HeLa cells were SILAC-labeled by culturing in DMEM where the natural “light” Lysine and Arginine were replaced by “heavy” isotope-labeled amino acids 13C615N4-l-Arginine (Arg 10) and 13C615N2-l-Lysine (Lys 8) (Silantes GmBH), which was supplemented with 10% dialyzed FBS and 4 mM glutamine. To ensure complete labeling of >97%, cells were cultured for approximately six doublings in heavy or light media, with fresh media replaced every two days and sub-culturing performed when cells reached 90% confluence. After labeling, cells were synchronized as per Fig. 1B. Mitotic cells were enriched by shake off, and both light and heavy labeled samples were treated with 25 µM MG132 for 15 min. Heavy labeled samples were then treated with 10 µM RO3306 (RO) for a further 15 min, with both samples then harvested by centrifugation at 4 °C (Fig. 1C). Three biological replicates were prepared, and in one replicate, the heavy/light labels were switched to provide an internal labeling control.

4. Mass spectrometry

Cells were lysed in urea lysis buffer (2.5 mM sodium pyrophosphate, 1 mM β-glycerol phosphate, 1 mM sodium orthovanadate, 1 mM tris (2-carboxy- ethyl) phosphine (TCEP), 1 mM EDTA, 8 M urea and 20 mM HEPES), sonicated, and then iodoacetamide was added to 100 mM. Protein concentration was determined by the Bradford assay (Thermo Fisher Scientific, Scoresby, VIC, Australia).
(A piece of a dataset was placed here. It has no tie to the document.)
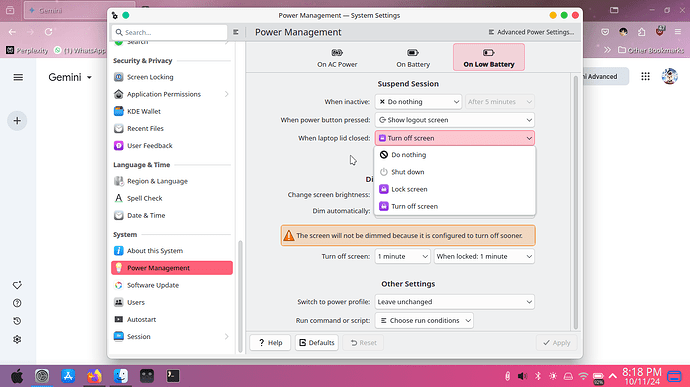The width and height of the screenshot is (690, 387).
Task: Open Finder icon in the dock
Action: [x=121, y=376]
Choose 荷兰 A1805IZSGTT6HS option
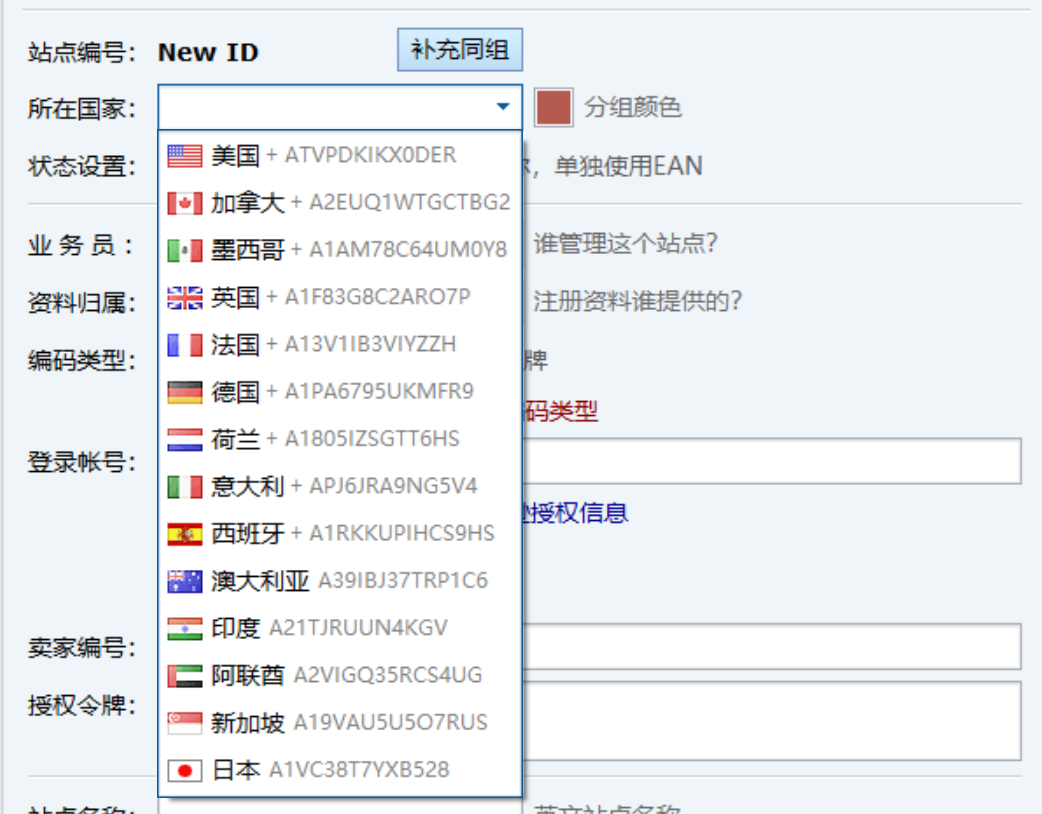The height and width of the screenshot is (814, 1042). [336, 439]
Samples were then mixed 1:1 (light:heavy) based on quantification of total protein and digested in-solution with modified TPCK treated trypsin (Promega). Peptides were desalted on C18 solid-phase extraction columns and separated into 9 fractions by strong-cation exchange (SCX) using the ÄKTApurifier (GE Healthcare) followed by TiO2 phosphopeptide enrichment as previously described [4,5]. Peptides were resuspended in 0.5% acetic acid and loaded onto a laser-drawn ~30 cm, 75 µm I.D. fused silica column, packed in house with 3 µm ReproSil Pur-120 C18AQ beads (Dr. Maisch, Germany) using an Easy nLC-II (ThermoFisher Scientific) and eluted with a linear gradient of 0–30% acetonitrile containing 0.5% acetic acid. Phosphopeptides were analyzed on an LTQ-Orbitrap Velos Pro (Thermo Fisher Scientific) (Fig. 1C). A precursor MS scan (350–1650 m/z) was acquired in the Orbitrap at a resolution of 60,000 followed by data-dependent CID MS/MS in the LTQ of up to 20 most abundant precursor ions.
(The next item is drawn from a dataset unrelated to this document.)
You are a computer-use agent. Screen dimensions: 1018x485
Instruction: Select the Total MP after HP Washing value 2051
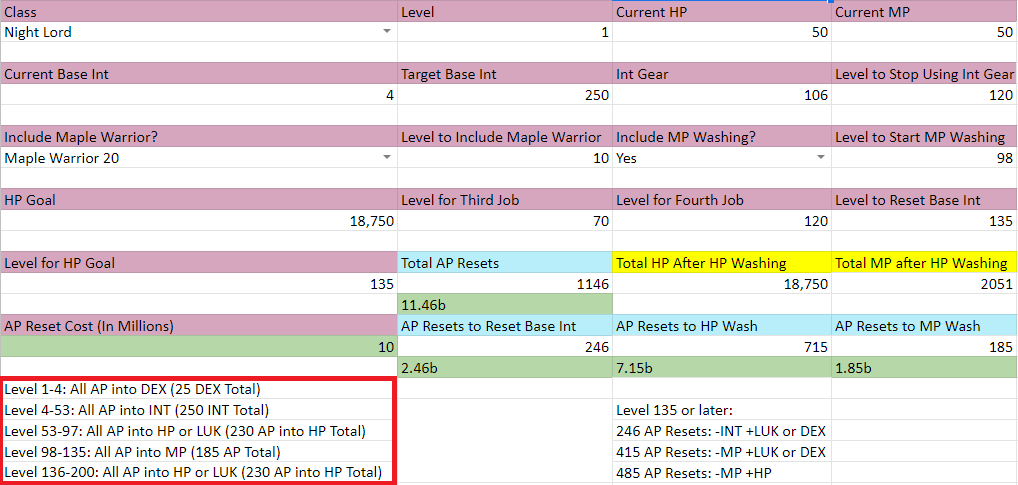[x=924, y=284]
5. Peptide identification using MaxQuant

Mass spectra were processed with version 1.2.7.4 of the MaxQuant software package (http://www.maxquant.org) using default settings with the inclusion of match between runs option. Peptides were assigned incorporating modified arginine-10 and lysine-6, with a maximum of 2 missed cleavages, using the fixed modification carboxyamidomethylation, and variable methionine oxidation and STY phosphorylation. Database searching was performed using the Andromeda search engine integrated into the MaxQuant environment [6] against the complete human proteome containing 88,820 sequence entries (UniProt release-2013_06, ftp://ftp.uniprot.org). Precursor mass tolerance was set at 20 ppm for initial search, fragmentation peptide to 0.6 Da. To ensure high quality protein identifications, MS spectra were also searched against a reverse database of a similar size with the false discovery rate limited to <1%. Known contaminants identified by MaxQuant were filtered out of the initial dataset.
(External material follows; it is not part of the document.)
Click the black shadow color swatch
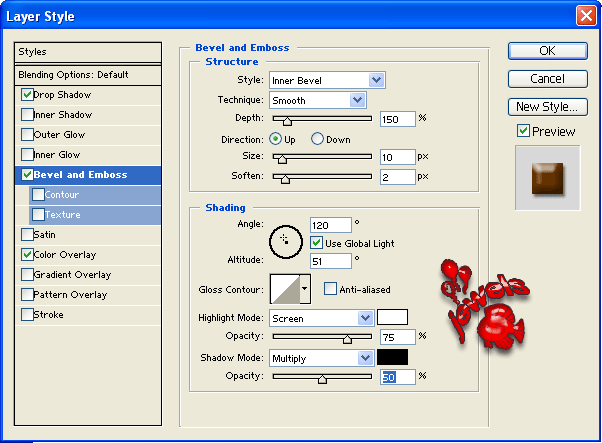Viewport: 602px width, 443px height. (x=392, y=357)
6. Description of dataset contained on public repositories

We have uploaded all the raw mass spectrometry data files and MaxQuant output files necessary to reanalyze the complete dataset to the ProteomeXchange Consortium (http://proteomecentral.proteomexchange.org) via the PRIDE partner repository [7] with the identifier PXD001559. Annotated spectra can be viewed using the free MS-viewer [8] (http://prospector2.ucsf.edu) with the search key gsmtp1s5q7. In addition, a summary of this data, in an easy to use excel spreadsheet, is provided with this manuscript (Supplementary Table S1).

7. Statistical analysis

To ensure that only highly confident protein identifications were reported, phosphosite identifications were filtered in excel for those with a localization probability greater than 0.75, a minimum MaxQuant score of 30 and a maximum posterior error probability of 1%. A fold change cut off of ≥4 (log2 ratio ≥+2 or ≤−2) was used to identify increased and dephosphorylated phosphopeptides, respectively. A moderated t-test was used to identify phosphosites that are significantly up or down-regulated using Linear Models for Microarray and RNA-Seq Data (LIMMA) package in R [9]. LIMMA allows for global variance shrinkage using an empirical Bayes model. Identified sites were then corrected for multiple hypothesis testing using the Benjamini and Hochberg method (controlling for 5% false discovery rate). Phosphopeptides were considered to be stable if they were non-significant proteins (adj.p.value>0.05), and had log2 ratios between −0.25 and +0.25 with a standard deviation <0.5. Supplemental Table S1 contains a summary of all the phosphosites identified, along with moderated t-statistics, p-values and adjusted p-values for all phosphosites.

8. Data analysis

Annotation of upstream kinase was done using the reported minimal consensus motifs for each kinase [1] and using KinomeXplorer (http://kinomexplorer.info) [10]. This information is annotated in Supplementary Table S1. Simple data analysis of this table can be performed using Microsoft Excel and the filter function. Sequences for each kinase for the statistically significant dephosphorylated, and stable phosphosites were analyzed using motif enrichment analysis with Icelogo [11] and WebLogo 3 [12]. The results of this analysis are shown in Fig. 2A. Briefly, acidic residues (D, E) upstream (right) of the phosphorylation site are more commonly associated with stable phosphosites (Fig. 2A). Based on our simplistic model (Fig. 1A), these acidic residues could inhibit or reduce the preference of phosphatases for these phosphorylation sites, thereby creating a stable (long half-life) phosphorylation (Fig. 1A).

Fig. 2.

Fig. 2

(A) Dephosphorylated (log2 <−2) and stable stable (log2 −0.25 to +0.25) S/T–P phosphopeptides for each of the major mitotic kinases were compared using IceLogo and WebLogo motif analysis software. Differentially enriched amino acids can be identified by the increasing letter size, and distance away from center. (B) Quantitative immunofluorescence of pSerCdk levels in individual cells undergoing phosphatase dependent mitotic exit. The levels of pSerCdk are relatively stable during exit with no significant loss in staining is observed until cells have progressed to the late phases of exit, confirming the motif observed in (A). Scale bars=5 µM. Shown are box plots with 5–95% confidence intervals. Significant p-values from 1-way ANOVA with Newman–Keuls correction for multiple comparisons are shown (⁎=<0.01, ⁎⁎=<0.001, ⁎⁎⁎⁎=<0.00001, n.s=not significant).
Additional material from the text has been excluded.